Hi, when using the pcap offline analysis and configured Suricata for writing eve-log events to a unix stream socket some events can be lost.
Find attached a pcap with a lot of DNS events (malware generated), first I wrote in Python a UNIX stream socket server for reading the eve log events and surprisingly some events were lost because Suricata was lot quicker writing to the socket than my code reading from it so using the "send()" primitive returned an EAGAIN error.
After that, instead of coding a C UNIX server I used the socat utility and unfortunately the same behaviour was observed.
IMHO a minimal wait would be sufficient when using a UNIX socket for eve log events.
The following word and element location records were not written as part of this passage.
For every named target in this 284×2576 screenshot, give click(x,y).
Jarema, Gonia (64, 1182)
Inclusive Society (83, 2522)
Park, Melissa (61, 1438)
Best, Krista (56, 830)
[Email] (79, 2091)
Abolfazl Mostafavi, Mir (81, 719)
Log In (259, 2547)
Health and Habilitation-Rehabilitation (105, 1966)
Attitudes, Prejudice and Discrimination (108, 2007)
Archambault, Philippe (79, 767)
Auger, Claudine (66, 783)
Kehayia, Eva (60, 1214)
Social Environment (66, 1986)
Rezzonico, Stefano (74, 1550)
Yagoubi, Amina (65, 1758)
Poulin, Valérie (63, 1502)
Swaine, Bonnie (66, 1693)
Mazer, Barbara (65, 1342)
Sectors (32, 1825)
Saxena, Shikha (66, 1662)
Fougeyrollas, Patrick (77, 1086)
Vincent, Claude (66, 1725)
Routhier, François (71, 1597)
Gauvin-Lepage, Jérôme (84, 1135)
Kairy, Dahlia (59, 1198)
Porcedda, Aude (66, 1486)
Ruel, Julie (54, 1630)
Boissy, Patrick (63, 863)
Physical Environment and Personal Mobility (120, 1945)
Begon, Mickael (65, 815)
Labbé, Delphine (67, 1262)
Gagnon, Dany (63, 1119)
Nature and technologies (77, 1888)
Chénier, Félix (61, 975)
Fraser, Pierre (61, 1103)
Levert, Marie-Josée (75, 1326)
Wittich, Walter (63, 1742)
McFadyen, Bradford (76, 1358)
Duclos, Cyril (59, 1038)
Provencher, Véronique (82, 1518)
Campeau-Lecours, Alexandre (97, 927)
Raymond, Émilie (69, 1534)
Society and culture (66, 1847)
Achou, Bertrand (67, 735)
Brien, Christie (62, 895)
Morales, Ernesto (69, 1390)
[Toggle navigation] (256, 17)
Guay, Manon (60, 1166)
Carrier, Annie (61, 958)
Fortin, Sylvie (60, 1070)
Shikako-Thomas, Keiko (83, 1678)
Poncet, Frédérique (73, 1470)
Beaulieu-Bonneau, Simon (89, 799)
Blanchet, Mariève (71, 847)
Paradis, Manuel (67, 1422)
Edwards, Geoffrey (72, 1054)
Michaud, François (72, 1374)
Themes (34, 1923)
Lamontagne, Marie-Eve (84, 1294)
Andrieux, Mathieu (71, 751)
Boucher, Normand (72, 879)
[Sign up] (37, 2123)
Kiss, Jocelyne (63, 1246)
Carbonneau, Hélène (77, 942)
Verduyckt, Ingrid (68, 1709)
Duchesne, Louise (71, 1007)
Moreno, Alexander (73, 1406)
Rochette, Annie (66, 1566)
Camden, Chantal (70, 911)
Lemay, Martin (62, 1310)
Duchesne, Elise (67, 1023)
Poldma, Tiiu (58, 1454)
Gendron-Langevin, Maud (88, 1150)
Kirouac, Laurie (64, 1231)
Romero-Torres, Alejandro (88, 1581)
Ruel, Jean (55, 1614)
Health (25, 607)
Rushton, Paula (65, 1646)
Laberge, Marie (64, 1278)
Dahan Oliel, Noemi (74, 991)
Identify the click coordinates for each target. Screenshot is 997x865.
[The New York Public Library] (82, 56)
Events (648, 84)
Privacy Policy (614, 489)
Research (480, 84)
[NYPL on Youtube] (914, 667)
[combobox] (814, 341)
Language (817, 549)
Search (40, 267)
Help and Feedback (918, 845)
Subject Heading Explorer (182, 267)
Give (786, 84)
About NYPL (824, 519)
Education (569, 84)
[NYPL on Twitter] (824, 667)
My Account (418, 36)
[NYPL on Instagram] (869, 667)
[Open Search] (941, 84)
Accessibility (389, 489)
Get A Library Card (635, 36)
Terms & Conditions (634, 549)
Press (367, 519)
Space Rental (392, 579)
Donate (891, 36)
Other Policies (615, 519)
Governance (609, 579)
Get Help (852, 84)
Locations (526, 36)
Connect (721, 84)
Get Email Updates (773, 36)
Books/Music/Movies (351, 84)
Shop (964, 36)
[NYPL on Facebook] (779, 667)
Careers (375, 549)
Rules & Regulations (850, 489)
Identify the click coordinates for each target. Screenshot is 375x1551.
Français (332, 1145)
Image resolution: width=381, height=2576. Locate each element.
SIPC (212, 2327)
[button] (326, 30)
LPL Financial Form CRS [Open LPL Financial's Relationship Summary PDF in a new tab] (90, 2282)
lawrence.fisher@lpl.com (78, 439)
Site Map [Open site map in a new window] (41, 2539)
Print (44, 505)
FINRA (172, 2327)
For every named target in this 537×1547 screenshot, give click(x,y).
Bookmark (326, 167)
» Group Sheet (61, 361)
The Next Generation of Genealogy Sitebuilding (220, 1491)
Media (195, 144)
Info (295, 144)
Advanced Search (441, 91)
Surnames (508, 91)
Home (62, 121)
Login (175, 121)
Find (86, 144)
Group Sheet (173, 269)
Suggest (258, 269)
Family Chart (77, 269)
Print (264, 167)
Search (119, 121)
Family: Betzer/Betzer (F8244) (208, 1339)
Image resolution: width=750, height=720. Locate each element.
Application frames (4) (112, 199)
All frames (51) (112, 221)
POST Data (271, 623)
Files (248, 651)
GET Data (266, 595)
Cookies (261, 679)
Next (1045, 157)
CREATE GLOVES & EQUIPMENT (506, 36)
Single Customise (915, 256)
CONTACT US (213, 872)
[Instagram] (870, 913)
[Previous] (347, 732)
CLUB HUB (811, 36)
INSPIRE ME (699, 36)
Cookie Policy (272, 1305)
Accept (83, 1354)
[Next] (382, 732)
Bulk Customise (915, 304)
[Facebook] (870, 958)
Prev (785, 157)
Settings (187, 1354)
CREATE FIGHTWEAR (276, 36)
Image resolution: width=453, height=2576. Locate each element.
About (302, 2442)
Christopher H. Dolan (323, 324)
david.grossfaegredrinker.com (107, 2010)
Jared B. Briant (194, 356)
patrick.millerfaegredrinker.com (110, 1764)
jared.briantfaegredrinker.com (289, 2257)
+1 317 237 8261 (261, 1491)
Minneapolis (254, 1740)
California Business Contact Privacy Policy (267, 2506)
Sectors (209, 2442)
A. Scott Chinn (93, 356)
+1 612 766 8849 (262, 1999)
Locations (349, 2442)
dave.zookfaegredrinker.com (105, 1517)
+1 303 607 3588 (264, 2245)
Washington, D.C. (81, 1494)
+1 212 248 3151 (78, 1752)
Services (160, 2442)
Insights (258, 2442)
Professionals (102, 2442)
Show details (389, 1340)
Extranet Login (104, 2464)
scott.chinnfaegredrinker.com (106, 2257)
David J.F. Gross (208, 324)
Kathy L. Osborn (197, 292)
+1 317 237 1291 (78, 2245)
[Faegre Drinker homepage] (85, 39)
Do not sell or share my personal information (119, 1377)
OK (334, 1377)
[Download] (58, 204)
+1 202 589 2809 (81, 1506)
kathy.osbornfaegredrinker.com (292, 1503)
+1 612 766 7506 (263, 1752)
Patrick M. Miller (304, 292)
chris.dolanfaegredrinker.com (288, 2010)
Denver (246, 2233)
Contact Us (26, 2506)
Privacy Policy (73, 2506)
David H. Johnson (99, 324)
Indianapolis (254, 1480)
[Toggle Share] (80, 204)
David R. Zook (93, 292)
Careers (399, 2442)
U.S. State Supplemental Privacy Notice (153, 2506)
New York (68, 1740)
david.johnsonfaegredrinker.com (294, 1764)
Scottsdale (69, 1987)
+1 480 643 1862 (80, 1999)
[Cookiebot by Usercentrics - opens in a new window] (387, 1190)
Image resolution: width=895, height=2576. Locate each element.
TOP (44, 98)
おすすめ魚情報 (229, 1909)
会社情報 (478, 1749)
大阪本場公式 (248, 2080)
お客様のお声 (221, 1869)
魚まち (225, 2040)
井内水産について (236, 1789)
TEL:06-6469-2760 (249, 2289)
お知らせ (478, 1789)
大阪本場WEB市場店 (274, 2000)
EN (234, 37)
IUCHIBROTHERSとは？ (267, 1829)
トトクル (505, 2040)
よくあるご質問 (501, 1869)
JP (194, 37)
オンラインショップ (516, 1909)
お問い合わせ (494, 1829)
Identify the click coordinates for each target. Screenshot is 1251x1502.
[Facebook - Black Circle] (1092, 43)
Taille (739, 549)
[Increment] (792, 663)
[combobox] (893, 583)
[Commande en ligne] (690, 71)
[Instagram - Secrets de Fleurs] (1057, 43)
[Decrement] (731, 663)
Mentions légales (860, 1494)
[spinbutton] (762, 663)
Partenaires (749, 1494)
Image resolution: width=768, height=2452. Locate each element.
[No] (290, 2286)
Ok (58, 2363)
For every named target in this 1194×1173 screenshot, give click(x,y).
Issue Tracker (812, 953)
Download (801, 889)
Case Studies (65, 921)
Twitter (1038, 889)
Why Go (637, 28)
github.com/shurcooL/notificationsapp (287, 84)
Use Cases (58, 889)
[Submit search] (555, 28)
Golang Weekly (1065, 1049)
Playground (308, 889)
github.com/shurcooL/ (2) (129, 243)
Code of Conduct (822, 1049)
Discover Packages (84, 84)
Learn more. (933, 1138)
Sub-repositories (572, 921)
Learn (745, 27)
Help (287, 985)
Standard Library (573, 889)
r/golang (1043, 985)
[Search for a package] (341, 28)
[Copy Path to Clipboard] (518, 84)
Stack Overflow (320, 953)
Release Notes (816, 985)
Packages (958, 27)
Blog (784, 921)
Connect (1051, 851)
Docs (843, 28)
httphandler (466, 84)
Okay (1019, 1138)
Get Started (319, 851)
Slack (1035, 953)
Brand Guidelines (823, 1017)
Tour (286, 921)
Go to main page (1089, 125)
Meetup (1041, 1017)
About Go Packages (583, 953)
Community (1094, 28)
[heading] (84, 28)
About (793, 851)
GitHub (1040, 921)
I'm going to send a PR to the GitHub repository with a new eve log option named 'unix-retry-wait' where you can set the microseconds for waiting before retry a write on a UNIX stream socket with the write queue full
I think a better fix would be to allow blocking when not running live. This would mean no lost events due to a blocking socket when using pcaps and no configuration change required between live and file reading.
I don't think any wait is acceptable in live mode, as it does hold up processing packets.
I get your point and it's a really good one but I'm not totally convinced. :)
Why not let the user choose if waiting is acceptable or not?
Some will prefere to wait while others won't, in any case I think the user is the more appropriate one to decide what really needs and that's the point of the configuration option.
I think a better fix will be to take into account not being in live mode to make the wait but keep on using nonblocking sockets, IMHO it's a more balanced choice.